National Lutheran News

ELCA giving climbs while membership declines

Nation’s largest Lutheran body is patterning other denominations.

The country’s largest Lutheran denomination is not quite as large as it was a year before. At the same time, its members are contributing more dollars through its congregations than ever before.

Income in 2005 for the 10,549 congregations within the Evangelical Lutheran Church in America (ELCA) approached $2.7 billion, according to statistics compiled by the ELCA Office of the Secretary.

Total receipts amounted to $2,676,901,588 — an increase of 2.94% or almost $76 million from the previous year. The 2005 increase was more than the 1.79% growth experienced in 2004 and the 2.45% growth in 2003. In the 2002-2005 period, congregation receipts grew nearly $226 million.

Of the total congregational income, $1,846,578,404 was received in regular, unrestricted offerings — up $47,296,985 or 2.62% in 2005, compared to a more than three percent increase in 2004 and a nearly four percent increase in 2003.
Funds held by congregations in endowments and investments almost matched regular giving in 2005. Congregations held $1.87 billion in savings and investments, endowments and memorial funds — an increase of $78,788,575 or 4.39% from the previous year.

The average regular giving per confirmed member in 2005 grew to more than $598 for the year, an increase of 4.81%. The increase in 2004 over 2003 was 3.85%.

Total disbursements by ELCA congregations for local operating expenses amounted to $1,795,642,179. That represented an increase of $67,328,140 or 3.89% over 2004.

That was the good financial news. On the downside, regular “mission support” — monies passed from congregations to the ELCA’s 65 synods and to the churchwide organization to support the national and international ministries of the denomination — decreased 0.12%, following a three-year decline of 3.07%. Mission support funding for 2005 was $130,323,202. Regular mission support was $130,490,038 in 2004 — down from $131,538,299 in 2003 and $133,204,219 in 2002.

Synod-related “special benevolences” decreased by almost 5.95% or $1,092,214 to $17,244,535. Income for community benevolent causes increased $1,176,031 or more than 3 percent to $38,117,762 in 2005.

Continuing a multi-year trend in the ELCA, and one mirrored by other Lutheran church bodies and many other denominations, membership is still in decline.

The denomination rep-orted a baptized membership of 4,850,776 in 10,549 congregations in 2005, according to the Rev. Lowell G. Almen, ELCA secretary. That figure represents a decrease of about 1.62% or a reduction of 79,653 baptized members since 2004, he said.

In the past 15 years the ELCA baptized membership has decreased about 390,000 from 5,240,739 members reported in 1990.

About half of the decline occurred between 2002 and 2005. The combined decrease for these four years resulted in a decline of 249,101 baptized members, according to annual reports from congregations compiled by the ELCA Office of the Secretary.

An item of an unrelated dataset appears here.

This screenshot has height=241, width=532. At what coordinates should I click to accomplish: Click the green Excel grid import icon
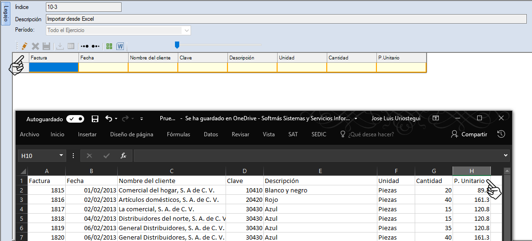click(x=109, y=46)
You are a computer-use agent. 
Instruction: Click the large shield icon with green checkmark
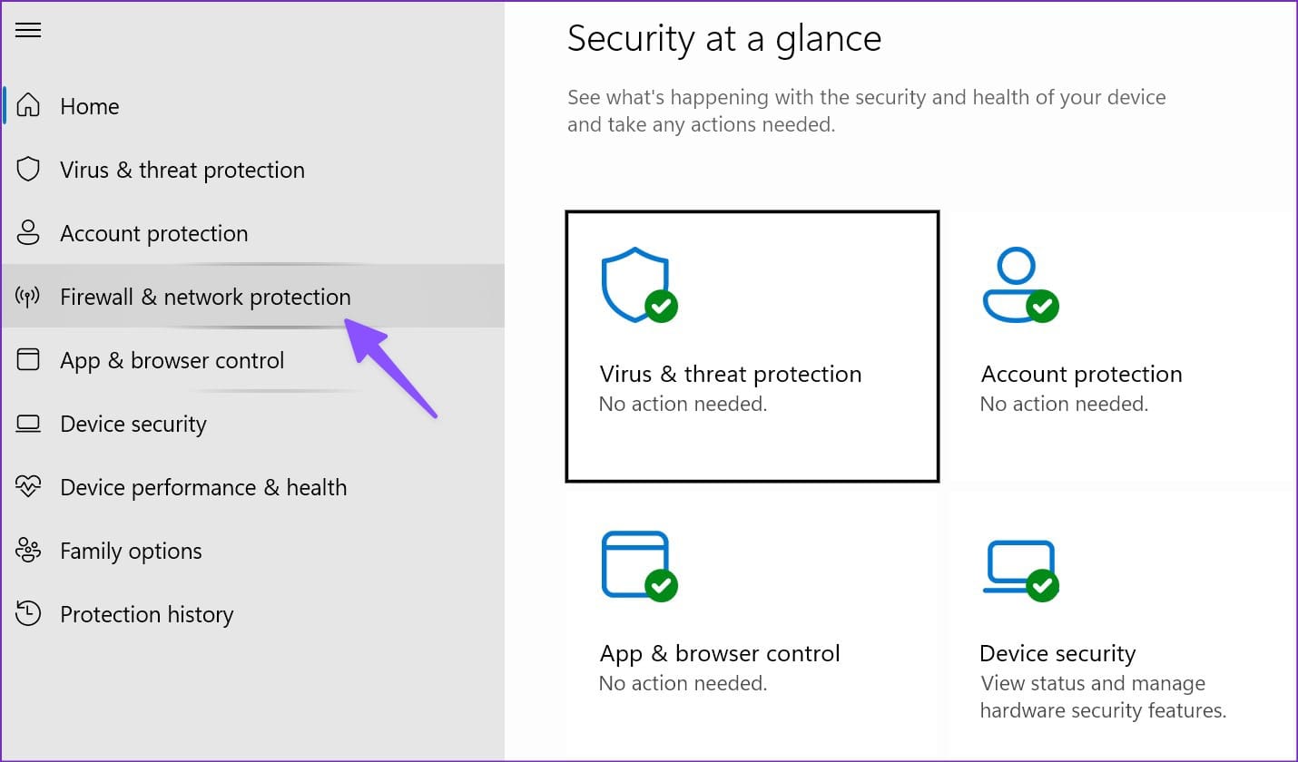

Parochial reports indicated the loss was due to a decrease in the number of new members, the disbanding of 31 congregations and “roll cleaning” in many remaining congregations. Roll cleaning resulted in a loss of 208,436 members in 2005 following a loss of 192,825 members in 2004. Those reductions occur when long inactive members who indicate no interest in continued participation are removed from the rolls of congregations.

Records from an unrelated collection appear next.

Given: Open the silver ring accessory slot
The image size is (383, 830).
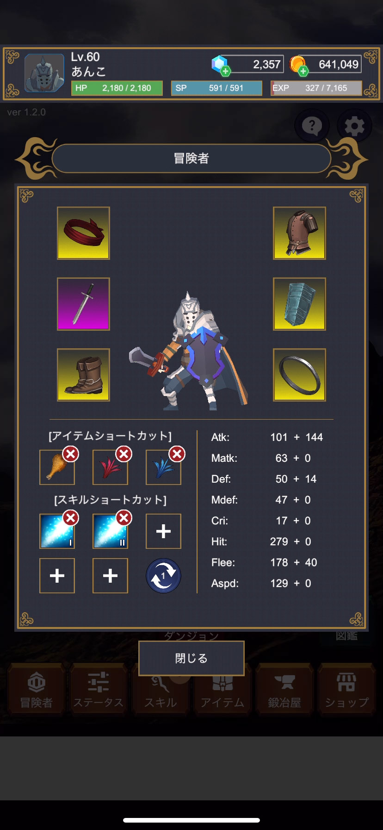Looking at the screenshot, I should point(300,375).
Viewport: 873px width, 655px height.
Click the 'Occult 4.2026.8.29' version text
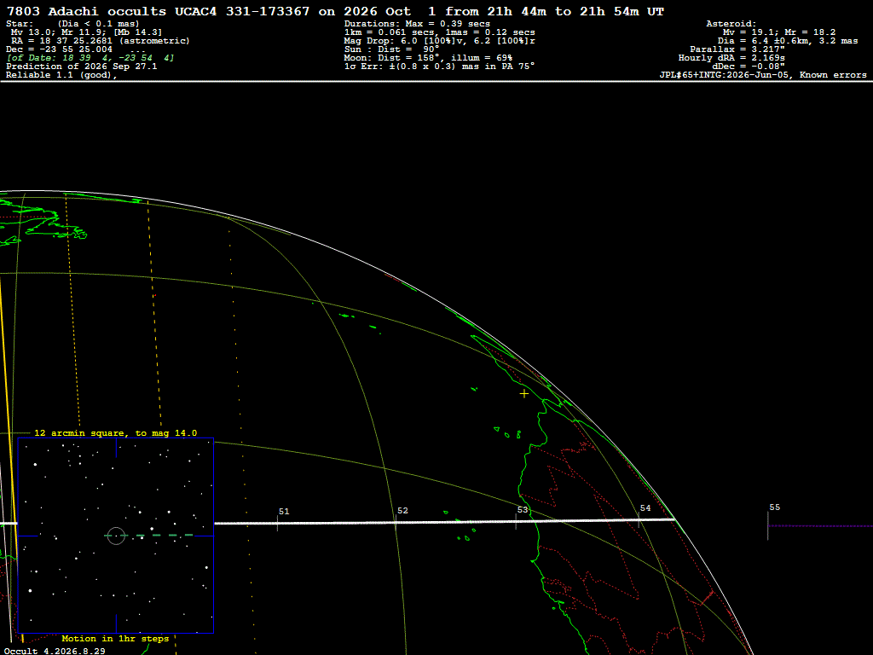55,651
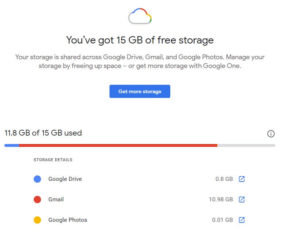The height and width of the screenshot is (243, 282).
Task: Click the 0.8 GB Drive usage value
Action: tap(224, 179)
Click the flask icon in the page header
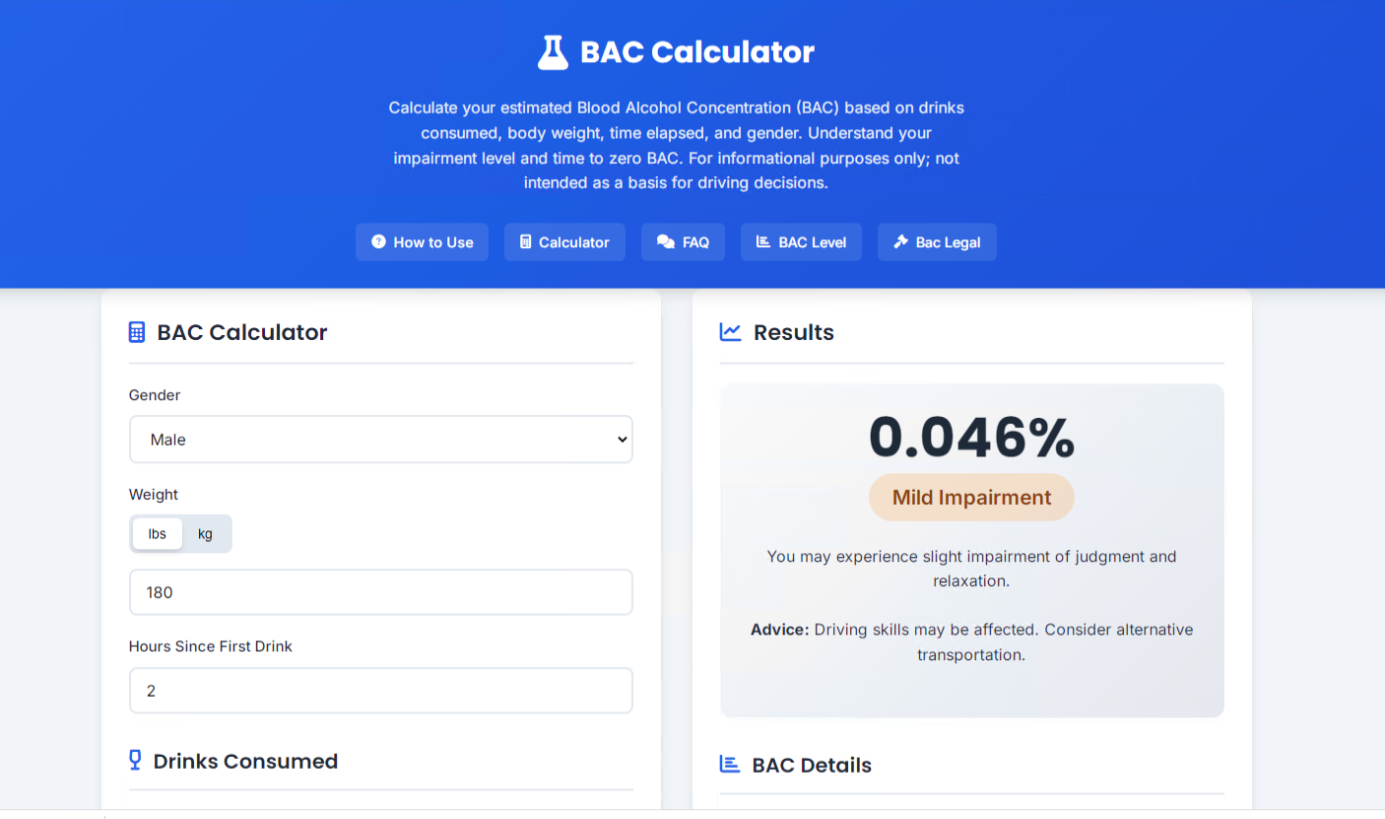This screenshot has height=819, width=1385. (554, 51)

Twenty-two congregations with a combined baptized membership of 14,083 withdrew from the ELCA in 2005. One congregation with membership of 111 was removed.

The average number of people in worship on Sundays decreased slightly in 2005, Almen said. A total of 1,439,747 or 29.68% of all baptized ELCA members participated in worship each week.

Average worship attendance, an indicator of active participation by members in congregations, has fluctuated in the ELCA between 30- 31%.

Confirmed membership in 2005 decreased by 49,039 to 3,636,948. Communing and contributing membership, which demonstrates active participation, decreased by 48,276 to 2,256,700 in 2005. That followed a decline of 44,879 in 2004 for a two-year total decline of 93,155.

A gain in ELCA membership last occurred in 1991, with a net gain of 4,438 baptized members that year.
For 2005 in the ELCA, accessions by baptism, affirmations of faith and transfers from other ELCA congregations declined:

* 3,498 fewer baptisms of children — 67,652 in 2005, down from 71,150 in 2004;

* 3,360 fewer affirmations of faith — 53,961 in 2005 and 57,321 in 2004;

* 3,201 fewer transfers from Lutheran congregations — 76,518 in 2005 and 79,719 in 2004.

There were 6,764 adult baptisms in 2005 — down from 7,168 in 2004.